Here is the thing: Pompeo was never clear from where the attack was launched. He just blamed Iran. He then later, following Qanbar’s statement, joined the chorus, also saying the attack was launched from Iraq, that it was not originating from Yemen. Later the location was further defined as close to the Iranian border, from a “territory held by Iran sympathizing rebels”. No matter what, Iran remains the villain.

The Asia Times further reports, [It] is growing more certain that the attacks on the Khurais oil fields and the Abqaig oil processing center in Saudi Arabia were launched from southern Iraq and not from Yemen by the Houthis. This was made clear by Secretary of State, Mike Pompeo, who said: “There is no evidence the attacks came from Yemen.”

If it all sounds like a big fabricated confusion, it’s because it is a big fabricated confusion. Iran is singled out; fingers pointing to Iran (except, miraculously those of Saudi Arabia), like a sledgehammer hitting Iran, again and again. The mainstream media loves it. Today, a week after the attack, most nobody remembers the Houthis claiming responsibility. It was Iran. Period. The media blitz won.

#### [MATERIAL]

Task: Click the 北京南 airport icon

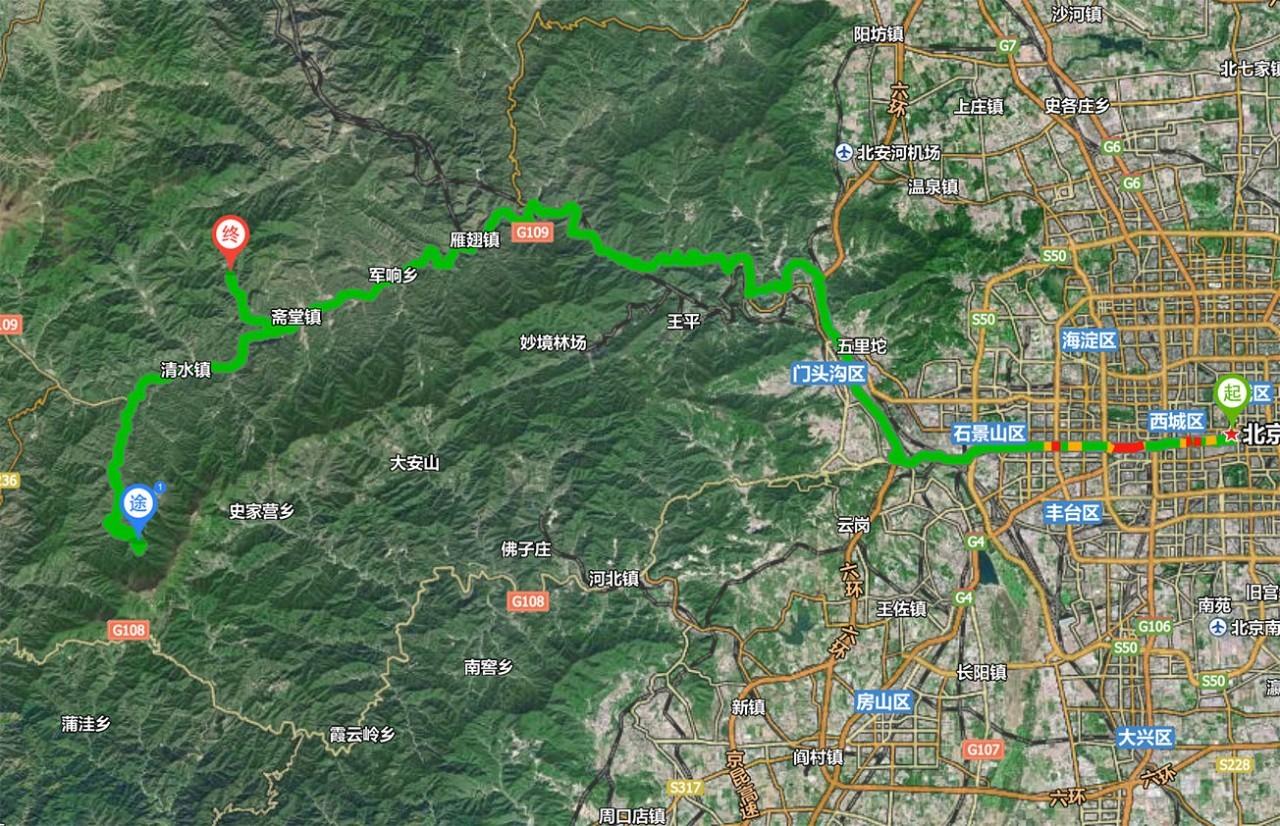Action: click(1217, 627)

#### [DIRECTIONS]
Copy the passage on the attacks on Saudi oil facilities from "Here is the" to "remains the villain.". The listing above comes from a separate source.

#### [SOLUTION TO THE PROBLEM]
Here is the thing: Pompeo was never clear from where the attack was launched. He just blamed Iran. He then later, following Qanbar’s statement, joined the chorus, also saying the attack was launched from Iraq, that it was not originating from Yemen. Later the location was further defined as close to the Iranian border, from a “territory held by Iran sympathizing rebels”. No matter what, Iran remains the villain.